Ever since then, thrifting has become a huge part of my identity. If I’m ever feeling bored, uninspired, or just have a few hours to spare, I try to situate myself in a local thrift store to pass the time. Therefore, I was intent on finding some unique gems during my time in Japan. And thankfully, I’ve found a group of friends who are equally invested in thrifting!
When I was doing some preliminary research, most articles directed me towards well-known, touristy spots in Shinjuku, Shibuya, or Harajuku. To my surprise, though, these thrift stores had ridiculously high prices. Just imagine buying one flannel for 5000 yen — that’s about 44 dollars, no thank you!
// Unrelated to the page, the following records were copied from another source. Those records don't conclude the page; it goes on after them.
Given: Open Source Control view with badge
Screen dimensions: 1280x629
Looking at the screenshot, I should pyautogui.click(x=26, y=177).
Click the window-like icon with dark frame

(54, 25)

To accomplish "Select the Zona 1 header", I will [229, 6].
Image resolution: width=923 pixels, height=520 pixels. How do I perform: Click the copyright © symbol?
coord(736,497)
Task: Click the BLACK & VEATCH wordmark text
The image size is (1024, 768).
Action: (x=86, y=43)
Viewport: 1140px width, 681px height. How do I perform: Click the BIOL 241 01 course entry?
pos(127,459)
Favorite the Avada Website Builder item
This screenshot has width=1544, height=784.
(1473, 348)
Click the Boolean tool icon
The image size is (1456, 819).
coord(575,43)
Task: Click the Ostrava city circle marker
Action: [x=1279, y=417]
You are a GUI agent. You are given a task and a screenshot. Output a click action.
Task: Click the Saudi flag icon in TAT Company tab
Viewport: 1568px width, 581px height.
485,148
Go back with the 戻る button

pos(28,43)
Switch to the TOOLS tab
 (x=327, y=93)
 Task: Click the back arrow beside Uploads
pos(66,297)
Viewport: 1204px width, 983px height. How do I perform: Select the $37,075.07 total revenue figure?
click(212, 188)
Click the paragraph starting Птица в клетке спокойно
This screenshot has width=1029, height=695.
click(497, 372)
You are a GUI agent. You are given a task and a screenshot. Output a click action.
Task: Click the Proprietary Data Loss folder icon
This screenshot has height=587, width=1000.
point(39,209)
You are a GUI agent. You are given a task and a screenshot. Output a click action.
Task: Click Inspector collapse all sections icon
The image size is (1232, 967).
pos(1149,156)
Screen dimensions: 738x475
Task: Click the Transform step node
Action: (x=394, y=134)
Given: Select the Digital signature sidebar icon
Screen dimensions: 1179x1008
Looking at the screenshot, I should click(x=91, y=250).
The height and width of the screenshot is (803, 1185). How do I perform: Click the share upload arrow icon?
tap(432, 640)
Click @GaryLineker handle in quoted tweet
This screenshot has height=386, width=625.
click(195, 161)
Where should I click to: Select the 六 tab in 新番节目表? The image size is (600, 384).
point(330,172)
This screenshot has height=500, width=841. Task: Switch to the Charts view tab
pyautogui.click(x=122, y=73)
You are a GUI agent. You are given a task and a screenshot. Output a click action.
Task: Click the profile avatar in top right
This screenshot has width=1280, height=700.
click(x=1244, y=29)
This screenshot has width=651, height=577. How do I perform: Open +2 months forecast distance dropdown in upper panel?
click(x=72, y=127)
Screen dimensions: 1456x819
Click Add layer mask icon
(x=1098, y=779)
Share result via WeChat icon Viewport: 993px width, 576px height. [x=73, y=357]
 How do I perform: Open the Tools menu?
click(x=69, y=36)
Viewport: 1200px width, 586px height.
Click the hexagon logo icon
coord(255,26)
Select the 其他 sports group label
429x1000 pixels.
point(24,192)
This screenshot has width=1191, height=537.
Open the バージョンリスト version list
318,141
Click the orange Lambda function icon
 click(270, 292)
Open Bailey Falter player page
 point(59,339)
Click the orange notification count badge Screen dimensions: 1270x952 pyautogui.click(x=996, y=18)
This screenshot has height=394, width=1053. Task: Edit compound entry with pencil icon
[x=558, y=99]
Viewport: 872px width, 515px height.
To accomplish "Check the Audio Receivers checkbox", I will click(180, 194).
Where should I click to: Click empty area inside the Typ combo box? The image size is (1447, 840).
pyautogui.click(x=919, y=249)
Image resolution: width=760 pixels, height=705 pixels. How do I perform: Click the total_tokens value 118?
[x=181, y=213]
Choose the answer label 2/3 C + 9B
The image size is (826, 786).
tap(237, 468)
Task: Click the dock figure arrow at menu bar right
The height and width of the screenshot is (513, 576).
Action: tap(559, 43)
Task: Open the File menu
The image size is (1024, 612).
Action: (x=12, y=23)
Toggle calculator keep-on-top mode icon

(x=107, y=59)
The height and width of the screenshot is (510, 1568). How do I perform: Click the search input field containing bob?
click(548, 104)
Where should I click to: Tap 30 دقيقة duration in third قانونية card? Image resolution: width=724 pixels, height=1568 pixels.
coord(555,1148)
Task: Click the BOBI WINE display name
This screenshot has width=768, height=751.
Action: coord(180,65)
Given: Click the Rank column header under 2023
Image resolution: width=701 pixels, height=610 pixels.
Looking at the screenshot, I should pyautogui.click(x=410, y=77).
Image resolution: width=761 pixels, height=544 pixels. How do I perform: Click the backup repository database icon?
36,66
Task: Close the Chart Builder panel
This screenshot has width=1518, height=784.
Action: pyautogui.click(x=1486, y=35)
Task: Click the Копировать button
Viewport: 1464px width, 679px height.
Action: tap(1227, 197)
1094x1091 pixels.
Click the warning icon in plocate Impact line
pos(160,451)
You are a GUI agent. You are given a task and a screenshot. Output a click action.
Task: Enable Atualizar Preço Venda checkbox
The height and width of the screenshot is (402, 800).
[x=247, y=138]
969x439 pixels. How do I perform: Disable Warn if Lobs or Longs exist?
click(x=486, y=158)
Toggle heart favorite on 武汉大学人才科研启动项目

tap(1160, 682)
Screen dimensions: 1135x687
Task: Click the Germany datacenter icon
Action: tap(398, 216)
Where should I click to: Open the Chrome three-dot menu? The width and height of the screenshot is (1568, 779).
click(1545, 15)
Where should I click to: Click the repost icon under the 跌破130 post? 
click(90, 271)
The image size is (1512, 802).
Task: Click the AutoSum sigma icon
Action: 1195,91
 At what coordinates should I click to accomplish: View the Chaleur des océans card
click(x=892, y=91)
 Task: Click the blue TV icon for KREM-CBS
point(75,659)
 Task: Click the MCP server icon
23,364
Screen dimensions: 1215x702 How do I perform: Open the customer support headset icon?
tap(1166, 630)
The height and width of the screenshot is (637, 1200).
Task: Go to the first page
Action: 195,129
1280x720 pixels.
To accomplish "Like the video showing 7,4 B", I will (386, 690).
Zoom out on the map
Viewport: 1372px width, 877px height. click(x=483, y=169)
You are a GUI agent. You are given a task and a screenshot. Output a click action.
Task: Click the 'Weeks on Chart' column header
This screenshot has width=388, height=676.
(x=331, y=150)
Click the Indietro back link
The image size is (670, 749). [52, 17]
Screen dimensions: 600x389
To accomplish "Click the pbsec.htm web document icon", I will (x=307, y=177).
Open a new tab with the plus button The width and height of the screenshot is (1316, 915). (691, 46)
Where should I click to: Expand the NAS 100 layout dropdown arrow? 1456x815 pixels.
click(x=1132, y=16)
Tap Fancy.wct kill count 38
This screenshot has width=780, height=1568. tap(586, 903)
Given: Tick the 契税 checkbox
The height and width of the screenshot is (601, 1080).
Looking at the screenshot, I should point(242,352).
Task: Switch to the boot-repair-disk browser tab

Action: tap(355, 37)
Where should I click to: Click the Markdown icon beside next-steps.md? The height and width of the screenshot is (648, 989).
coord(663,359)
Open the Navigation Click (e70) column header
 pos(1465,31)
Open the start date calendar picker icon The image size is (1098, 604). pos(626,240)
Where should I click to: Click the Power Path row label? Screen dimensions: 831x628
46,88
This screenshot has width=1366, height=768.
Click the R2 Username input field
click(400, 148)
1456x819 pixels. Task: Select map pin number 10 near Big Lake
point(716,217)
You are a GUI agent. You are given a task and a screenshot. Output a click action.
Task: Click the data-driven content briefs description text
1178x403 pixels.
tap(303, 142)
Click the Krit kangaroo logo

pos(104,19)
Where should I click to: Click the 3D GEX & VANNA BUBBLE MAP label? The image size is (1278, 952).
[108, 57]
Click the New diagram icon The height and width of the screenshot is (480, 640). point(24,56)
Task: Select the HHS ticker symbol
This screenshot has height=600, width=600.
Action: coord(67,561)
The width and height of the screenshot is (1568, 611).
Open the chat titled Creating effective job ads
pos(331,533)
And so, after spending about two months in Japan, my recommendation for the ultimate thrift store has to be Bookoff. Part of a larger franchise of stores, there are a bunch of Bookoffs throughout the Tokyo and Chiba area. In fact, there’s one about 15 minutes by foot from KUIS, and another bigger Bookoff one stop away from school at Minami-Funabashi station. Here, you’ll basically find every clothing item ever, with prices as low as 500 yen (in addition to knick-knacks, home goods, the works really). And in typical Japanese fashion, Bookoff is spotless, organized, and color-coordinated. For an American comparison, it is most similar to a Saver’s or a Value Village, only with better selections and cheaper prices. Thus far I’ve copped a jacket (1000 yen), a flannel (500 yen), a T-shirt (1000 yen), and an overshirt (1000 yen), but my best find of all has to be a gray Fjällräven Kånken that was only 3000 yen. At full price, a Kånken would go for about 12,000 yen, so this was a ridiculous deal!
If you find yourself studying abroad through IES Abroad Tokyo (or really anywhere), pack your suitcases a little less and just head over to Bookoff, or your local thrift store! It's one of my favorite ways of acclimating to a new environment in a sustainable manner. If you’re still not convinced, just remember: each purchase becomes another memory of Japan. When I’m back in the United States, I will think fondly of my time in Japan, my memories with my friends, and of course, the crazy good deals every time I don one of my thrifted pieces.